▸ PROMPT 1
List every local symptom that the scorpion sting passage says common scorpion stings cause.
▸ PROMPT 2
Extend the scorpion sting passage, starting after its last sentence.

*** Opening of QUOTED PASSAGE ***

Scorpion sting is a condition caused by the stings of scorpions.


A scorpion pierces the skin of humans through its stinger on the tail and quickly injects the venom into the wound, causing intoxication. Its venom is called scorpion venom, is a colorless and transparent toxoprotein, and is acidic, soluble in water, ethanol, and ether. Its toxin is neurotoxin, has cholinergic and adrenergic effects, can interfere with the ion transport of axons in the process of depolarizationa, and has paralyzing effects on the respiratory center. Moreover, its venom can cause hemolysis, hemorrhage, and blood coagulation.

Figure 1 scorpion

Signs and Symptoms

Common scorpion stings only cause local burning, redness, numbness, hypersensitivity, and blisters.

Hypertoxic scorpion stings can cause not only local burning, redness, numbness, hypersensitivity, and blisters, but also generalized pain, hemorrhage, and necrosis. There are headache, dizziness, photophobia, tearing, runny nose, salivation, nausea, vomiting, bleeding from the nose, lungs, or gastrointestinal tract, oral and tongue muscle rigidity, profuse sweating, decreased or increased body temperature, blood pressure elevation followed by decline, bradycardia, inhibited speech, irritability, and even convulsions, respiratory paralysis, and respiratory failure 1 - 2 hours after being stung. Acute heart failure and coma may occur, and occasionally pancreatitis, elevated blood sugar, proteinuria, and hematuria may be present. The rapid development of symptoms within 2 - 4 hours after being stung often indicates a poor prognosis, and death may occur if treatment is not performed properly. If patients can survive for more than 48 hours, the chance of cure is greater. Death is more common in children under 6 years of age, and often occurs within 2 hours after being stung. The causes of death are mostly serious damage to vital organs. Generally, the symptoms of poisoning subside gradually in 2 days in cured patients, but the manifestations of neurological damage can last for more than 1 week.

*** Close of QUOTED PASSAGE ***
*** Opening of ENTRIES SHOWN ***

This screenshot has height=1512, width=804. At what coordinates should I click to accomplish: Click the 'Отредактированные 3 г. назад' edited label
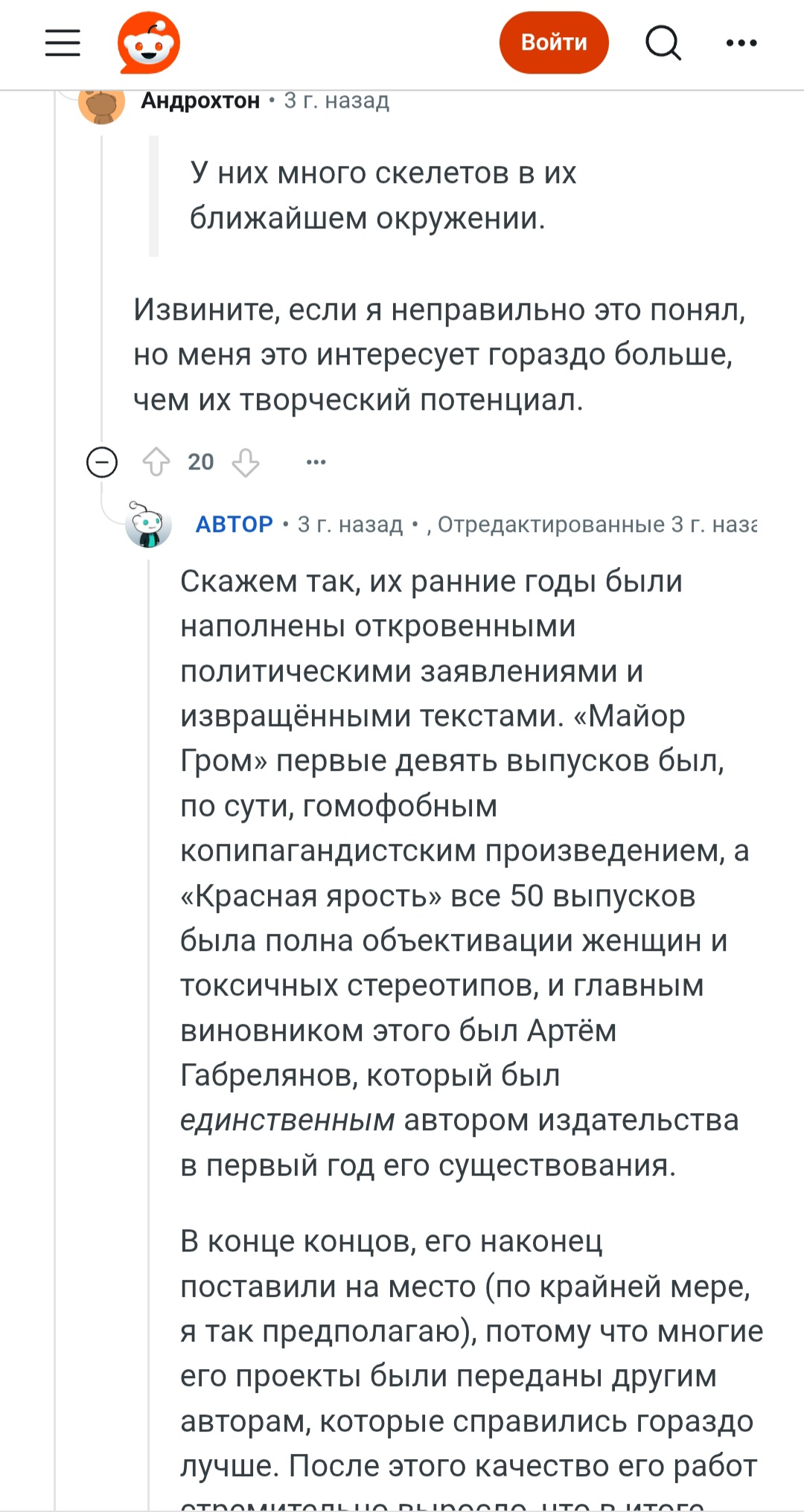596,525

*** Close of ENTRIES SHOWN ***
*** Opening of ENTRIES SHOWN ***

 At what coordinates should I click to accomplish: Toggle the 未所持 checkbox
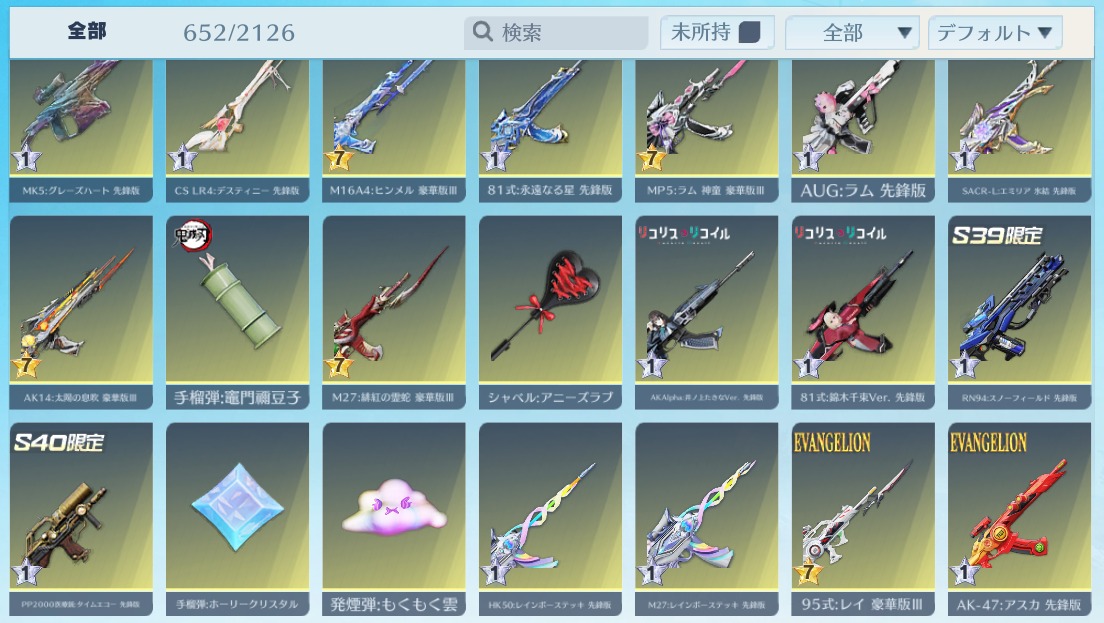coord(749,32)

*** Close of ENTRIES SHOWN ***
*** Opening of ENTRIES SHOWN ***

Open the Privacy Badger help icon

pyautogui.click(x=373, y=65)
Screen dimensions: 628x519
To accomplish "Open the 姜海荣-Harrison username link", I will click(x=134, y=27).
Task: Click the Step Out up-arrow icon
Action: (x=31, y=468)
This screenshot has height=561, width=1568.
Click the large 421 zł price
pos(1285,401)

*** Close of ENTRIES SHOWN ***

▸ EXPECTED OUTPUT 1
Burning, redness, numbness, hypersensitivity, blisters

▸ EXPECTED OUTPUT 2
If there is a history of exposure to scorpions and clinical manifestations, the condition can be diagnosed.


The stinger should be pulled out from the wound, and incision and vacuum sealing drainage can be applied if necessary.

The wound can be rinsed by alkaline solution, such as 5% - 10% sodium bicarbonate, 1:2000 potassium permanganate solution, and 3% ammonia.

Annular blocking with 0.25% - 0.5% procaine can be considered.

Specific scorpion antiserum can be administered.

Mild local reactions can be treated by antihistamines and analgesics orally, whereas severe reactions can be treated with 1:1000 epinephrine 0.3 - 0.5ml subcutaneously once every 10 - 15 minutes.

Muscle rigidity can be treated by 10% calcium gluconate 10ml intravenously, 5% glucose 20ml intravenously, or diazepam 5 - 10mg intravenously.

In severe cases, intravenous methylprednisolone 125mg or hydrocortisone 200 - 300mg can be administered.

Prazosin orally 0.25 mg 2 - 3 times a day is appropriate.

Intensive care may be needed if symptoms are very severe.